In einem meiner Seminare tauchte die Frage auf, wie weit wir in die Zukunft blicken sollten. Also machte ich mit meinen Studenten folgendes Gedankenexperiment:

„Wenn ich Sie fragen würde, was Sie gerade machen, wäre Ihre Antwort, dass Sie im Seminar sitzen. Als nächstes könnte ich fragen, warum Sie im Seminar sitzen? Sie würden antworten, weil Sie diesen Schein machen wollen. Dann würde ich Sie fragen, warum Sie diesen Schein machen wollen. Die Antwort wäre, dass Sie Ihren Abschluss absolvieren wollen. Warum? Weil Sie auf eine Karriere beziehungsweise ein produktives und komfortables Leben vorbereitet sein wollen, wenn Sie die Uni verlassen haben. Und wieder: Warum?“

Nun, damit könnte man unendlich lange fortfahren, und je weiter man darauf antwortet, desto weiter rückt man auf der Zeitskala nach vorne. Eine knifflige Angelegenheit. Denn wo soll man aufhören?

Würde ich Sie fragen: „Wollen Sie jetzt 100 Dollar erhalten oder lieber 50.000 Dollar in 200 Jahren?“, dann würden Sie sich höchstwahrscheinlich für die 100 Dollar entscheiden, die Sie jetzt bekommen können, denn in 200 Jahren leben Sie mit hoher Wahrscheinlichkeit nicht mehr. 200 Jahre in die Zukunft zu denken, wäre also wenig hilfreich.

Nun sind Sie möglicherweise der Ansicht, dass Sie die Folgen Ihrer Handlungen so weit wie möglich in die Zukunft kalkulieren und auch die größtmögliche Anzahl von Menschen in Ihre Betrachtungen mit einbeziehen sollten, um es auszutarieren. Aber das Problem ist, dass man so niemals eine Rechnung aufstellen kann.
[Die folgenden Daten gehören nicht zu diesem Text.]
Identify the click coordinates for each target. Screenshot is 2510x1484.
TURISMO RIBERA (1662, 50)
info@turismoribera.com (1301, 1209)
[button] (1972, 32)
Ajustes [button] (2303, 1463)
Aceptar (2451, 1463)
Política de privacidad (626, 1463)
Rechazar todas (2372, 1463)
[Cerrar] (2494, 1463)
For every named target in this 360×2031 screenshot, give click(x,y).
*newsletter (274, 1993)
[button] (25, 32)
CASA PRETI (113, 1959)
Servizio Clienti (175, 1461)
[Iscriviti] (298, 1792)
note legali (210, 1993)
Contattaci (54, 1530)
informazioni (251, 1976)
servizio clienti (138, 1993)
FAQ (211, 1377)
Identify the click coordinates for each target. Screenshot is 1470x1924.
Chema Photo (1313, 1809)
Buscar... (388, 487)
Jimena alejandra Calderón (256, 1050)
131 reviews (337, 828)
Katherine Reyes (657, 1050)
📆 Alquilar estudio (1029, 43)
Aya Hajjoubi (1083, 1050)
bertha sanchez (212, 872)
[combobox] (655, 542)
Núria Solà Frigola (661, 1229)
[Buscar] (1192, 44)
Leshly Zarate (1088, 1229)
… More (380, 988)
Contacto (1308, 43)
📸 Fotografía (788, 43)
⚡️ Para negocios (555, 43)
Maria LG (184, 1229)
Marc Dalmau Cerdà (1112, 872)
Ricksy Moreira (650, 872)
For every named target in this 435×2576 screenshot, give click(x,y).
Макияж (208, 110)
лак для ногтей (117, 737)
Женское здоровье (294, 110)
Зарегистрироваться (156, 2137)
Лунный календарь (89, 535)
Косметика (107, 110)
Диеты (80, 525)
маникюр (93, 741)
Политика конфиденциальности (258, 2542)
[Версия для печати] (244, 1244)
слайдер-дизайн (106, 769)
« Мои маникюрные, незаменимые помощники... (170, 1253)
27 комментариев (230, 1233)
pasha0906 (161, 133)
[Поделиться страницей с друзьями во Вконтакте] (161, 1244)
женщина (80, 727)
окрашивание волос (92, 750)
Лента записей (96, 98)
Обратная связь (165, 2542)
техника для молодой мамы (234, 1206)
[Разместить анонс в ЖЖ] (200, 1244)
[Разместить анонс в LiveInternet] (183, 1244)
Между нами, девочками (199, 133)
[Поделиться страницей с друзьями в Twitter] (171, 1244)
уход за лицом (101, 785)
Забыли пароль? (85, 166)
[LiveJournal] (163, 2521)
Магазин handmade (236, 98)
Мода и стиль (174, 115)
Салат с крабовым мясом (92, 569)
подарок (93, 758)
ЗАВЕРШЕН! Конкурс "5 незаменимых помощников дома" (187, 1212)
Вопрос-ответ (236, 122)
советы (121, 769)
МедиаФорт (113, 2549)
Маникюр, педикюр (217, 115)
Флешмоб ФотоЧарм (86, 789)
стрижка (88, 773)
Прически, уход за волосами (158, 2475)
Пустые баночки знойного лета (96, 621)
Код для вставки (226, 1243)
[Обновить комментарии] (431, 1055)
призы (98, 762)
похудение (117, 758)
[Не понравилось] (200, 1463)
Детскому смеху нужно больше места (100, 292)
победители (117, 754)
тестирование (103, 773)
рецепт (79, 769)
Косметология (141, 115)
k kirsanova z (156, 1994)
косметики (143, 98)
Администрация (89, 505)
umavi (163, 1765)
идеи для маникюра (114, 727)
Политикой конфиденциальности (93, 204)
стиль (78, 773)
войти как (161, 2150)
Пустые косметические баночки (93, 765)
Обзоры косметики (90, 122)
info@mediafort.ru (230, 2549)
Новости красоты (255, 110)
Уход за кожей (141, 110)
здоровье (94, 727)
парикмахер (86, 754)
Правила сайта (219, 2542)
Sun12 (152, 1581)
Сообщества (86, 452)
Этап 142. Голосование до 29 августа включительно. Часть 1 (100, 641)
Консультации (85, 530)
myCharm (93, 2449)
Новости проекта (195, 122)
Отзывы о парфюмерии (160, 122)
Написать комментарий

Denn man sieht sich mit einer sogenannten Kombinatorischen Explosion konfrontiert. Man denke nur ans Schachspielen. Ein Spieler setzt einen Zug. Davon ausgehend, gibt es vier Möglichkeiten für den nächsten Zug. Davon ausgehend, ergeben sich wieder vier Möglichkeiten für den darauf folgenden und so weiter, sodass es völlig aussichtslos ist, die Schritte des Gegners vorhersagen zu wollen. Denn man kann diese Berechnungen einfach nicht anstellen.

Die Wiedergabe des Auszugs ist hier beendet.